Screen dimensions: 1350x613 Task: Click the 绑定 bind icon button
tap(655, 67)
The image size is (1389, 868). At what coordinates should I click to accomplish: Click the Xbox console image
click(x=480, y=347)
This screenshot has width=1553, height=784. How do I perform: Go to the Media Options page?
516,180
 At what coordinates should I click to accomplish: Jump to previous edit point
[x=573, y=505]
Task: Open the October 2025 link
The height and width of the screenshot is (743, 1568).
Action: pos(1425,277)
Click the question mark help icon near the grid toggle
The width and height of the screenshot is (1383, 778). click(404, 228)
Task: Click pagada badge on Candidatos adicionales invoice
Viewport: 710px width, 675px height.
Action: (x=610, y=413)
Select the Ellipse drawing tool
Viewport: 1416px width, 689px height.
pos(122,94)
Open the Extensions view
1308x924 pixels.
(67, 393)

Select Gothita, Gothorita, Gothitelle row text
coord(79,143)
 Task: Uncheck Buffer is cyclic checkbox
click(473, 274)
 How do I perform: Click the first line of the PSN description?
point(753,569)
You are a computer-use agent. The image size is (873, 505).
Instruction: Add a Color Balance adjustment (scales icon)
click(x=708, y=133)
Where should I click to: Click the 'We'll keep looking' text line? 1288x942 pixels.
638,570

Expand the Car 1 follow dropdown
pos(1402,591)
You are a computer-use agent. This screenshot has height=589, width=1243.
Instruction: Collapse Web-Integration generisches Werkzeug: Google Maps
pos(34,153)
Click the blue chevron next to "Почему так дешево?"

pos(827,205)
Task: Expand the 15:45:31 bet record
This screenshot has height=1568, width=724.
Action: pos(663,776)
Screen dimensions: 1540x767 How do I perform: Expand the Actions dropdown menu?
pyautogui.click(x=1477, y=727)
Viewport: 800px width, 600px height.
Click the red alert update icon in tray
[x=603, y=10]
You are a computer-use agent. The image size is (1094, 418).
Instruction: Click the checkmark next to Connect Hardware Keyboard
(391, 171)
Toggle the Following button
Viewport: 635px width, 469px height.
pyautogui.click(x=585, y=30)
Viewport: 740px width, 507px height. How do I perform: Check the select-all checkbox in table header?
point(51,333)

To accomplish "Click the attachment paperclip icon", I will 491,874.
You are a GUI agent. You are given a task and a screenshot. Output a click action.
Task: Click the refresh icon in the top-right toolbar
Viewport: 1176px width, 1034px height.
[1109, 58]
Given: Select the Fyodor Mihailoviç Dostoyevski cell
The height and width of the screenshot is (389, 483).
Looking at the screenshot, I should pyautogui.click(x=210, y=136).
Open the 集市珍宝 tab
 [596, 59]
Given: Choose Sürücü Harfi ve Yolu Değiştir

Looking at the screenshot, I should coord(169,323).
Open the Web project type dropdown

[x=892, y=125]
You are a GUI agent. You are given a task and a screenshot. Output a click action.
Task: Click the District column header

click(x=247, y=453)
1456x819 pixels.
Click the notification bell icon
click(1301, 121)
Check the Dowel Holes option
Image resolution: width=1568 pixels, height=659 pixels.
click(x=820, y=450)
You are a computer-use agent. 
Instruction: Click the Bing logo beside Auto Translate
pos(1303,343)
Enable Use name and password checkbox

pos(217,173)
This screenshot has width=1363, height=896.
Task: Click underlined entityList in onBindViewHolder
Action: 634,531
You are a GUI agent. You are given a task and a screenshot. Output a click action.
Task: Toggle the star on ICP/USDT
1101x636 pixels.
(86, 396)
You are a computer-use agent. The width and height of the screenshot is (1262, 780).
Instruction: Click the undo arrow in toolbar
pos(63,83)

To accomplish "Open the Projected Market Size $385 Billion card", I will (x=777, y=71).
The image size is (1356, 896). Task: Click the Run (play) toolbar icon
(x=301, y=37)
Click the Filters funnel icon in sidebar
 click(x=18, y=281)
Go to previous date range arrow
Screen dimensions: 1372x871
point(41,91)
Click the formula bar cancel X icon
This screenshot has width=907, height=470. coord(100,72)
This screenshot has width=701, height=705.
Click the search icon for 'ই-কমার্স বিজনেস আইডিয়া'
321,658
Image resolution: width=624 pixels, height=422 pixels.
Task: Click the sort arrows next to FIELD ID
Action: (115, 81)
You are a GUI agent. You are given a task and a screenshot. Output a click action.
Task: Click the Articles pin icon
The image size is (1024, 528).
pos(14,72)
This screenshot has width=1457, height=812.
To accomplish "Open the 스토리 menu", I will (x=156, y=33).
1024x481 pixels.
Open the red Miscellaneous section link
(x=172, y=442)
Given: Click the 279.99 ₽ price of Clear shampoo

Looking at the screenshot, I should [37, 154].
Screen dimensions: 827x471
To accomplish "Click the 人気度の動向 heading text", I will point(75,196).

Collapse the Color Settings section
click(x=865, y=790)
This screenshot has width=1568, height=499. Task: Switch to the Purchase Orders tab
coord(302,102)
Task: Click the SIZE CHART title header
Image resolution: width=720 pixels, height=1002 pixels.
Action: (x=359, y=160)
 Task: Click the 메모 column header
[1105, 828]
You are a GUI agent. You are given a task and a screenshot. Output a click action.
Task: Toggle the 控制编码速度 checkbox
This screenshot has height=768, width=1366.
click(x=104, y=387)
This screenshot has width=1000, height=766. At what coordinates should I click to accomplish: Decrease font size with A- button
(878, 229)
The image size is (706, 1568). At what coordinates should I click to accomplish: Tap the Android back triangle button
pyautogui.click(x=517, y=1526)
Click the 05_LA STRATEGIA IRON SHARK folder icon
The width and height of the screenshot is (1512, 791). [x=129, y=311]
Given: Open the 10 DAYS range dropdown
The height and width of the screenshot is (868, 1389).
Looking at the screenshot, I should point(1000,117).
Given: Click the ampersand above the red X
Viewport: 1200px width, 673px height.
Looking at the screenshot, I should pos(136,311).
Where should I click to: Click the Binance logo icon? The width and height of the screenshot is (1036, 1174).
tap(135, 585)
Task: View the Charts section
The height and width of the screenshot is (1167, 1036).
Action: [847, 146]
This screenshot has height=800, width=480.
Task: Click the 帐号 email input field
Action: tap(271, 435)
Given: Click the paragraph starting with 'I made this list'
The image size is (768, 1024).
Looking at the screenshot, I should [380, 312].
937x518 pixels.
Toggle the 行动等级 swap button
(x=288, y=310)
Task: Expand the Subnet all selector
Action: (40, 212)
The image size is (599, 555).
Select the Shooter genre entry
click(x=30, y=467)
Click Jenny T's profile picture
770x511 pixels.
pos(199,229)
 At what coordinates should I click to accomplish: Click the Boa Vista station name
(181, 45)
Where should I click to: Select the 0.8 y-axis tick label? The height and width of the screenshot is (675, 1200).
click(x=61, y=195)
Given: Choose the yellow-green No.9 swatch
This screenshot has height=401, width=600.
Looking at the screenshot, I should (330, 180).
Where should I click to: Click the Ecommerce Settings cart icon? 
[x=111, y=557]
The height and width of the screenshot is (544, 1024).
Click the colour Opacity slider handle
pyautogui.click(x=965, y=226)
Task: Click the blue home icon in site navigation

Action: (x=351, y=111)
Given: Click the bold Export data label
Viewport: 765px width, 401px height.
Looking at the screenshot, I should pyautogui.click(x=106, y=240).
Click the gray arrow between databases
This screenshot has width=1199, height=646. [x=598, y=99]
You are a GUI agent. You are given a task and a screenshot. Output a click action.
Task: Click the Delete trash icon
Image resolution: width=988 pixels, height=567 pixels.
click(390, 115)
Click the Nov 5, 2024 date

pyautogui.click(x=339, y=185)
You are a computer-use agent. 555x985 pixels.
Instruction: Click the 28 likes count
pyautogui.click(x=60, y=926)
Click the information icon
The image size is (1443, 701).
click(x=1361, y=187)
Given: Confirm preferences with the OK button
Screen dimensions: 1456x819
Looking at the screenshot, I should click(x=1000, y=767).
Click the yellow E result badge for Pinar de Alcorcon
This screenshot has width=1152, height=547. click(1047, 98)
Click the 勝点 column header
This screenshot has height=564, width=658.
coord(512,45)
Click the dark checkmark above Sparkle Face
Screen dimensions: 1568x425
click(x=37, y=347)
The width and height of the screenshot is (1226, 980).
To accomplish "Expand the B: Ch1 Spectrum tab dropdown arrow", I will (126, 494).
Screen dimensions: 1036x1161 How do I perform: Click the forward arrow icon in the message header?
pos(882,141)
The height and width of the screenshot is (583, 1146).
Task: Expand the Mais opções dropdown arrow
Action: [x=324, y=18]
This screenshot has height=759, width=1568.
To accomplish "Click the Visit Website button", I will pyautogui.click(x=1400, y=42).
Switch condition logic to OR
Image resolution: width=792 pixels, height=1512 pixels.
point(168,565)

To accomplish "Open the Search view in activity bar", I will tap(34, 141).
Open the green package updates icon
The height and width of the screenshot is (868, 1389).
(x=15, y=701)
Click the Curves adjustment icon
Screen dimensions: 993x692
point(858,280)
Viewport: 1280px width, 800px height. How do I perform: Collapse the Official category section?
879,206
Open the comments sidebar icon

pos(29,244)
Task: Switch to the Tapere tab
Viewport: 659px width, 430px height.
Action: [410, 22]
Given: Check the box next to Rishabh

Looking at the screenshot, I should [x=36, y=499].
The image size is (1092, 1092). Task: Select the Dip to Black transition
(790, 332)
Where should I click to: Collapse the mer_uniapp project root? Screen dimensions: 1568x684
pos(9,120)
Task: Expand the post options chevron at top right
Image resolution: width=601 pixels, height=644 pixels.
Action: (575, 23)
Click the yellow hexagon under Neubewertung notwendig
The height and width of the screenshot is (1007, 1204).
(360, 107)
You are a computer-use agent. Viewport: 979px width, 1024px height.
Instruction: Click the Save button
┄┄┄┄┄┄┄┄┄┄
§ What is asked
In the records, take everything from the line containing "Toggle the Following button" down to the line containing "click(x=820, y=450)". Write those lines out again with "icon" replaced by "symbol" and nothing else changed.

§ Response to the exercise
Toggle the Following button
Viewport: 635px width, 469px height.
pyautogui.click(x=585, y=30)
Viewport: 740px width, 507px height. How do I perform: Check the select-all checkbox in table header?
point(51,333)

To accomplish "Click the attachment paperclip symbol", I will 491,874.
You are a GUI agent. You are given a task and a screenshot. Output a click action.
Task: Click the refresh symbol in the top-right toolbar
Viewport: 1176px width, 1034px height.
[1109, 58]
Given: Select the Fyodor Mihailoviç Dostoyevski cell
The height and width of the screenshot is (389, 483).
Looking at the screenshot, I should pyautogui.click(x=210, y=136).
Open the 集市珍宝 tab
 [596, 59]
Given: Choose Sürücü Harfi ve Yolu Değiştir

Looking at the screenshot, I should coord(169,323).
Open the Web project type dropdown

[x=892, y=125]
You are a GUI agent. You are given a task and a screenshot. Output a click action.
Task: Click the District column header

click(x=247, y=453)
1456x819 pixels.
Click the notification bell symbol
click(1301, 121)
Check the Dowel Holes option
Image resolution: width=1568 pixels, height=659 pixels.
click(x=820, y=450)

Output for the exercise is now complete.